Contrary to this idea, we hypothesize that the historically expanded populations of the Mediterranean species A. salina (Muñoz et al. 2014) are being affected not only by the human-induced introduction and invasion of A. monica but also by those of the Asian parthenogenetic populations of A. urmiana and A. sinica, which likely would have arrived recently. These invasions, probably associated to salt farming interests, seem to be displacing the native populations of A. salina, which might lead the species at the brink of extinction in some areas. However, there is very little previous evidence about the introduced and invasive character of parthenogens in the Mediterranean region. To test for these hypotheses, we need to check the historical and current presence of A. salina in Western Mediterranean salterns, confirm the recent arrival of the Asian parthenogenetic populations, and discuss the potential damage they are causing on A. salina. To do this, (1) we surveyed Iberian and some other Western Mediterranean inland and coastal salterns to document the current presence of Artemia and confirmed their identity by studying their morphology and sequencing a fragment of the mitochondrial cytochrome c oxidase I gene (cox1).
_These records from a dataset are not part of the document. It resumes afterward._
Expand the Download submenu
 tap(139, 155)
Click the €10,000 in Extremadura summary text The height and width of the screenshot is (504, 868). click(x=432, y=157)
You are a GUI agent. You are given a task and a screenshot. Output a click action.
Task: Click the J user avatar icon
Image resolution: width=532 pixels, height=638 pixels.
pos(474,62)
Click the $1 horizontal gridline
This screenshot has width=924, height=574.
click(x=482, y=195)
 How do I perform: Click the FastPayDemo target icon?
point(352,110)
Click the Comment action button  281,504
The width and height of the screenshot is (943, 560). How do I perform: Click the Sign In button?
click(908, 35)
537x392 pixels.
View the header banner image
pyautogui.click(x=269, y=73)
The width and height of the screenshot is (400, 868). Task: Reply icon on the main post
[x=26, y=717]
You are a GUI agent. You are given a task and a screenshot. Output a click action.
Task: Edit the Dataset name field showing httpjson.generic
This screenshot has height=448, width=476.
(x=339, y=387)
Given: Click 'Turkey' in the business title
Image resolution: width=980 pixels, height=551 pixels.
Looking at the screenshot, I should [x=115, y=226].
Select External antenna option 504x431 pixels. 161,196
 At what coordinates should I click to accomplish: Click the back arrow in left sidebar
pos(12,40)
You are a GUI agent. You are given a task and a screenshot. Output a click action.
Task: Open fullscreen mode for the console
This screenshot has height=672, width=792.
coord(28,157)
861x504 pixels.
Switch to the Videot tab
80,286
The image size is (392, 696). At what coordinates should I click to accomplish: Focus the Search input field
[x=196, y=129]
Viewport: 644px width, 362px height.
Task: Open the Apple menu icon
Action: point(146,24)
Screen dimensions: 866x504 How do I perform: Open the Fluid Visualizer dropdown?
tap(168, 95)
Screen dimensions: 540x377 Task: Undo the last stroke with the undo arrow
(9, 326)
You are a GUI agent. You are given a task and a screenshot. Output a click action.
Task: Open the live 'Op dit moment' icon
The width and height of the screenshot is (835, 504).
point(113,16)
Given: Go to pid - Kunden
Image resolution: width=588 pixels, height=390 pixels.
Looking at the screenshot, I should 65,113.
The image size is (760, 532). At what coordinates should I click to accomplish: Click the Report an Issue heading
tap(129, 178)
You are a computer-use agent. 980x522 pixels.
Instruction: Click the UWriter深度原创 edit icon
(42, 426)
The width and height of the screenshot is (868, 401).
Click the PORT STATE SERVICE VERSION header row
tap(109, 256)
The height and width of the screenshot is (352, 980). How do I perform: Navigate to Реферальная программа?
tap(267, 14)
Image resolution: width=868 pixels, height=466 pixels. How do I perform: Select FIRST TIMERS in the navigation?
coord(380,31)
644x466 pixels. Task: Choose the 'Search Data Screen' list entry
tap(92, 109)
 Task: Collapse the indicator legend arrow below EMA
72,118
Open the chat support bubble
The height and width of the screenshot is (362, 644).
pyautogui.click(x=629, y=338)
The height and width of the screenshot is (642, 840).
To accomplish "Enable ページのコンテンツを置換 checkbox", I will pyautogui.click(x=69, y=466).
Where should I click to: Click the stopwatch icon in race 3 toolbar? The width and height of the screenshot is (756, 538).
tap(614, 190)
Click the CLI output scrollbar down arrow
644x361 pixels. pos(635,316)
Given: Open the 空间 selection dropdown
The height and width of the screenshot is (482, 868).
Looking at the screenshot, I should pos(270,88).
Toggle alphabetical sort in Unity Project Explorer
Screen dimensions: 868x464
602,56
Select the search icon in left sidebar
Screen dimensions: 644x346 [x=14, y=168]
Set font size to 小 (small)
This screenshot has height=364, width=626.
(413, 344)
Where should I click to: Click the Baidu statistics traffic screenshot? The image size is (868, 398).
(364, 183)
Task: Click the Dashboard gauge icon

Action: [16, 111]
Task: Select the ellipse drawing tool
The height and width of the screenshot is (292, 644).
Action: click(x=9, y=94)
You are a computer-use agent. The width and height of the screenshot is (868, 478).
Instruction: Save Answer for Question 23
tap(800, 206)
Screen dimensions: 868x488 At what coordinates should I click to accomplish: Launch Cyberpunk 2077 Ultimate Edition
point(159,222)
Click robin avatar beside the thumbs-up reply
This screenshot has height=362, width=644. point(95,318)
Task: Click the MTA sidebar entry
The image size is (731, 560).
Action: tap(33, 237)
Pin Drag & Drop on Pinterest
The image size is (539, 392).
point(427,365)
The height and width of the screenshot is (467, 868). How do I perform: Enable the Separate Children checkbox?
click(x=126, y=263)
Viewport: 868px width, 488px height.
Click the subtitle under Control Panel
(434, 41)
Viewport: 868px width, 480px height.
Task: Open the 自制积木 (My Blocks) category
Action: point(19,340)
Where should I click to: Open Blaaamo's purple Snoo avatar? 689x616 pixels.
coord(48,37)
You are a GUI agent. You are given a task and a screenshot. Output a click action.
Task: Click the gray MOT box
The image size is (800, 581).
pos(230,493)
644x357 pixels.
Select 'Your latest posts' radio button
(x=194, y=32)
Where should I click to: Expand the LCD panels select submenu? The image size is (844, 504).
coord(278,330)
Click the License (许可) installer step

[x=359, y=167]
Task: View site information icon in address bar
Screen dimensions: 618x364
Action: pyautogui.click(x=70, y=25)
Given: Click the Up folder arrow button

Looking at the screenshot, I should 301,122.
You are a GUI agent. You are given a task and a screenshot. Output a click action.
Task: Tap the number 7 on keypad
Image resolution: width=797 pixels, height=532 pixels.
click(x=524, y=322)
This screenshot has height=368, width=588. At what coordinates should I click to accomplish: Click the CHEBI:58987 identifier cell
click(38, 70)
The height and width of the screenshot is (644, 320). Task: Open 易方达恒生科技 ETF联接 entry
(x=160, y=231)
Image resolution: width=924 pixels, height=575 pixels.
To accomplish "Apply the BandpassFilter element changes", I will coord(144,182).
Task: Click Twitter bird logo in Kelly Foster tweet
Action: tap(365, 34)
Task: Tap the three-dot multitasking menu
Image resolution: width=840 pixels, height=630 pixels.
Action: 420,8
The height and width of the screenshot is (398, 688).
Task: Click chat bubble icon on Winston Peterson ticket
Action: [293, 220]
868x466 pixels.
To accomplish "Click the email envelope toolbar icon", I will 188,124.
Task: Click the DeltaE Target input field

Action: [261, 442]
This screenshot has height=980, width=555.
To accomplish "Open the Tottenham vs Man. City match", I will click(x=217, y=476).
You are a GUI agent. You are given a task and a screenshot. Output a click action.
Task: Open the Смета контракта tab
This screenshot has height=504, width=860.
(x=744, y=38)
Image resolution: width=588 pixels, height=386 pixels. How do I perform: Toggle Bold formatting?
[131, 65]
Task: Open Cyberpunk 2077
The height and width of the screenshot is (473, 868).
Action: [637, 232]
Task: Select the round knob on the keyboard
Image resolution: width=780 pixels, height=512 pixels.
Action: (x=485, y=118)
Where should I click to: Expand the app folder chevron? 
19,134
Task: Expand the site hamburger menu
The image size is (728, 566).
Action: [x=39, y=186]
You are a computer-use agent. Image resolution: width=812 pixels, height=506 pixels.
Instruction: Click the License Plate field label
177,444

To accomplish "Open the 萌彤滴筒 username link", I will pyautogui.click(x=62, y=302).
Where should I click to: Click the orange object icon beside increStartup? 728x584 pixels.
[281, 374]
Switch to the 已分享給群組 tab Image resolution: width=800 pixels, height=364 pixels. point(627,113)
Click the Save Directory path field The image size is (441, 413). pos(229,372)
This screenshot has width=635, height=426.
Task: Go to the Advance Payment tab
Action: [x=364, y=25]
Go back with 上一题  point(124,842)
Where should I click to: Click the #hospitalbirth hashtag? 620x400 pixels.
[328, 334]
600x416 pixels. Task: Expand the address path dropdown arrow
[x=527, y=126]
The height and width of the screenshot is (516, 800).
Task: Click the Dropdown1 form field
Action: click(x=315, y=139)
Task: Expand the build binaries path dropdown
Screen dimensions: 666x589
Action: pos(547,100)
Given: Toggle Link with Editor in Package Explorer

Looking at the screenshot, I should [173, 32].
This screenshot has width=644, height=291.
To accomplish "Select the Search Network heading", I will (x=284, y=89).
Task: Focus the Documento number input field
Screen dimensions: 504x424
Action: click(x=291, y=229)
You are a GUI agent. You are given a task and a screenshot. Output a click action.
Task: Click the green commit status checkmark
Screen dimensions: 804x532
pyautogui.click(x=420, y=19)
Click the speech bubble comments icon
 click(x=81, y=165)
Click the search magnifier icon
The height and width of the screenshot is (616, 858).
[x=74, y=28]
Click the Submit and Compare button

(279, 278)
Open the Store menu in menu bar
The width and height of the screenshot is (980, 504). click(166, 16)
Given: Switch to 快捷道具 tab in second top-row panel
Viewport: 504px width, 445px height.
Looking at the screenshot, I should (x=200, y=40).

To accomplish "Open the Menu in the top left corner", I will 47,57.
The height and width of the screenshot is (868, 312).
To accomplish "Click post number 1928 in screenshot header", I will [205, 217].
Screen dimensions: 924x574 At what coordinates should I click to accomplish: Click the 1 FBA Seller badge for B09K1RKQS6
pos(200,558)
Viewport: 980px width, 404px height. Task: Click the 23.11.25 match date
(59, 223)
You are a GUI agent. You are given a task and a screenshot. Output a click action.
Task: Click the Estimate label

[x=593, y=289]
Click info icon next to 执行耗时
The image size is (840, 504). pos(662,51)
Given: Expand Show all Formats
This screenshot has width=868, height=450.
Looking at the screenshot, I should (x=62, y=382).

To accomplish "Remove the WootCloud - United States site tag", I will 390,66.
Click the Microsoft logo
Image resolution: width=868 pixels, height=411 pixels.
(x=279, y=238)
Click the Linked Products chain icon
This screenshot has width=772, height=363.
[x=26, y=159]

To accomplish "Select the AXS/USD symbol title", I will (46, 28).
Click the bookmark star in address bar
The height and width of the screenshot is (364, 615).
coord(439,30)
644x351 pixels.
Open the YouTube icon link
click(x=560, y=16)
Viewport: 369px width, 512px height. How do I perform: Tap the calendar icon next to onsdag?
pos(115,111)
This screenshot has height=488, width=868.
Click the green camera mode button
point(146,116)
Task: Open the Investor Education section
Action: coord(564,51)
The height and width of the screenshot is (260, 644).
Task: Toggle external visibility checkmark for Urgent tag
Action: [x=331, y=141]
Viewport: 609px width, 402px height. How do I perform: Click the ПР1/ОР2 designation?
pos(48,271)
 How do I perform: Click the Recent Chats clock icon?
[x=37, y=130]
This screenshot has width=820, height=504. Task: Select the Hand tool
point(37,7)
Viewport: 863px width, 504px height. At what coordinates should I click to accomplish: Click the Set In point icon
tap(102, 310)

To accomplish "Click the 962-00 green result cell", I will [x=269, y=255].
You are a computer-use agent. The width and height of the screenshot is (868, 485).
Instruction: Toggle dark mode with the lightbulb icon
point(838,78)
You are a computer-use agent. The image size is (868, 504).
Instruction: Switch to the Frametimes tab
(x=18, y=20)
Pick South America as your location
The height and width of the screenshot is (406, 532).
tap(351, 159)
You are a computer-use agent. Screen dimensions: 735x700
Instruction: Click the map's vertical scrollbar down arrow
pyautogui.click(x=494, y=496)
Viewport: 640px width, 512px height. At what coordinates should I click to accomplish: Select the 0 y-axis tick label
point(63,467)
Historical data on the presence of Artemia in Iberian salterns contained in previous bibliography was used to discuss the invasive character of parthenogens. (2) We identified the approximate geographical origin of the parthenogenetic A. urmiana and A. sinica populations in the Western Mediterranean region by using our cox1 data, together with all the previously available cox1 dataset of Artemia. Finally, (3) we used next generation sequencing (NGS) to generate the first complete mitogenomes for parthenogentic individuals of A. urmiana and A. sinica, and phylogenetically compare them with already published bisexual Artemia mitogenomes. We inferred divergence times estimation on our mitogenomic tree in order to find out the approximate time of appearance of parthenogenesis across the evolutionary history of the genus, and estimate their possible timing of expansion into the Western Mediterranean region.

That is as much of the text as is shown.